What is expected: Arrange every line of the listing below as a numbered list, leaving out any blank lines.

Listing for locating displayed items
------------------------
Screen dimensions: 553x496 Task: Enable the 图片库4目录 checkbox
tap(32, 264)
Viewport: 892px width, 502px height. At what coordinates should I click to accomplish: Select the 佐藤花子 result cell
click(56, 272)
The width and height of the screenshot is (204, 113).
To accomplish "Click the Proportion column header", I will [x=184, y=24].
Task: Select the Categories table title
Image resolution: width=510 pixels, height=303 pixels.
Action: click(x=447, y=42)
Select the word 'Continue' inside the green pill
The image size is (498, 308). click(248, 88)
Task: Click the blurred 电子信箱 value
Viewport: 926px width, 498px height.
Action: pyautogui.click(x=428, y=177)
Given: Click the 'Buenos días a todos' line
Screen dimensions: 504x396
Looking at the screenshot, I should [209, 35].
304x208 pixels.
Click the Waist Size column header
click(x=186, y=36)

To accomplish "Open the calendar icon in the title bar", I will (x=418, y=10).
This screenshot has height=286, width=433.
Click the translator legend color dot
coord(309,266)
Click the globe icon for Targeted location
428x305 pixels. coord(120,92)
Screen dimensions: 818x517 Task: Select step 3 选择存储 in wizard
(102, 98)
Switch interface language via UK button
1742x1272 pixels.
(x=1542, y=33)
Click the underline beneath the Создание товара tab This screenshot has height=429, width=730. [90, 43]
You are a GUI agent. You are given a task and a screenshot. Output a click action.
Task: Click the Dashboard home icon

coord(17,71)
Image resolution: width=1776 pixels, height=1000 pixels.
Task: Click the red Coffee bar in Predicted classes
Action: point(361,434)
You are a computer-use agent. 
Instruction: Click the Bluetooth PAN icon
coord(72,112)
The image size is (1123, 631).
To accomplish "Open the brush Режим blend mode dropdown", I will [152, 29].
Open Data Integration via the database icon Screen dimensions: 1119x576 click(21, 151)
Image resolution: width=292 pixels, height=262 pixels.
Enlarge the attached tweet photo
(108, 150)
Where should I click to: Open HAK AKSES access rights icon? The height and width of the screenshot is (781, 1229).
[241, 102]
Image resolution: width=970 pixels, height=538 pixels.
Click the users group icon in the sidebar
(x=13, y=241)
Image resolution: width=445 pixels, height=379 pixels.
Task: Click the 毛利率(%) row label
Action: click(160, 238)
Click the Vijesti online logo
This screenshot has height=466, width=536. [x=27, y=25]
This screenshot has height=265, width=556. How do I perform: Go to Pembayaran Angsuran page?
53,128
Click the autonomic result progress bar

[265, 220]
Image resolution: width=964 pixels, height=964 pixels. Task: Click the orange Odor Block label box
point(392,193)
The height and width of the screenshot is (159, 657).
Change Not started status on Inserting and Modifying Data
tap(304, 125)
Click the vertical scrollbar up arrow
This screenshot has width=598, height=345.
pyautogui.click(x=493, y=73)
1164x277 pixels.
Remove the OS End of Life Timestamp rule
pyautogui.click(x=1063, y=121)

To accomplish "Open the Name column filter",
------------------------
Answer in full:
1. Screen dimensions: 553x496 Task: Enable the 图片库4目录 checkbox
2. tap(32, 264)
3. Viewport: 892px width, 502px height. At what coordinates should I click to accomplish: Select the 佐藤花子 result cell
4. click(56, 272)
5. The width and height of the screenshot is (204, 113).
6. To accomplish "Click the Proportion column header", I will [x=184, y=24].
7. Task: Select the Categories table title
8. Image resolution: width=510 pixels, height=303 pixels.
9. Action: click(x=447, y=42)
10. Select the word 'Continue' inside the green pill
11. The image size is (498, 308). click(248, 88)
12. Task: Click the blurred 电子信箱 value
13. Viewport: 926px width, 498px height.
14. Action: pyautogui.click(x=428, y=177)
15. Given: Click the 'Buenos días a todos' line
16. Screen dimensions: 504x396
17. Looking at the screenshot, I should [209, 35].
18. 304x208 pixels.
19. Click the Waist Size column header
20. click(x=186, y=36)
21. To accomplish "Open the calendar icon in the title bar", I will (x=418, y=10).
22. This screenshot has height=286, width=433.
23. Click the translator legend color dot
24. coord(309,266)
25. Click the globe icon for Targeted location
26. 428x305 pixels. coord(120,92)
27. Screen dimensions: 818x517 Task: Select step 3 选择存储 in wizard
28. (102, 98)
29. Switch interface language via UK button
30. 1742x1272 pixels.
31. (x=1542, y=33)
32. Click the underline beneath the Создание товара tab This screenshot has height=429, width=730. [90, 43]
33. You are a GUI agent. You are given a task and a screenshot. Output a click action.
34. Task: Click the Dashboard home icon
35. coord(17,71)
36. Image resolution: width=1776 pixels, height=1000 pixels.
37. Task: Click the red Coffee bar in Predicted classes
38. Action: point(361,434)
39. You are a computer-use agent. 
40. Instruction: Click the Bluetooth PAN icon
41. coord(72,112)
42. The image size is (1123, 631).
43. To accomplish "Open the brush Режим blend mode dropdown", I will [152, 29].
44. Open Data Integration via the database icon Screen dimensions: 1119x576 click(21, 151)
45. Image resolution: width=292 pixels, height=262 pixels.
46. Enlarge the attached tweet photo
47. (108, 150)
48. Where should I click to: Open HAK AKSES access rights icon? The height and width of the screenshot is (781, 1229).
49. [241, 102]
50. Image resolution: width=970 pixels, height=538 pixels.
51. Click the users group icon in the sidebar
52. (x=13, y=241)
53. Image resolution: width=445 pixels, height=379 pixels.
54. Task: Click the 毛利率(%) row label
55. Action: click(160, 238)
56. Click the Vijesti online logo
57. This screenshot has height=466, width=536. [x=27, y=25]
58. This screenshot has height=265, width=556. How do I perform: Go to Pembayaran Angsuran page?
59. 53,128
60. Click the autonomic result progress bar
61. [265, 220]
62. Image resolution: width=964 pixels, height=964 pixels. Task: Click the orange Odor Block label box
63. point(392,193)
64. The height and width of the screenshot is (159, 657).
65. Change Not started status on Inserting and Modifying Data
66. tap(304, 125)
67. Click the vertical scrollbar up arrow
68. This screenshot has width=598, height=345.
69. pyautogui.click(x=493, y=73)
70. 1164x277 pixels.
71. Remove the OS End of Life Timestamp rule
72. pyautogui.click(x=1063, y=121)
73. To accomplish "Open the Name column filter",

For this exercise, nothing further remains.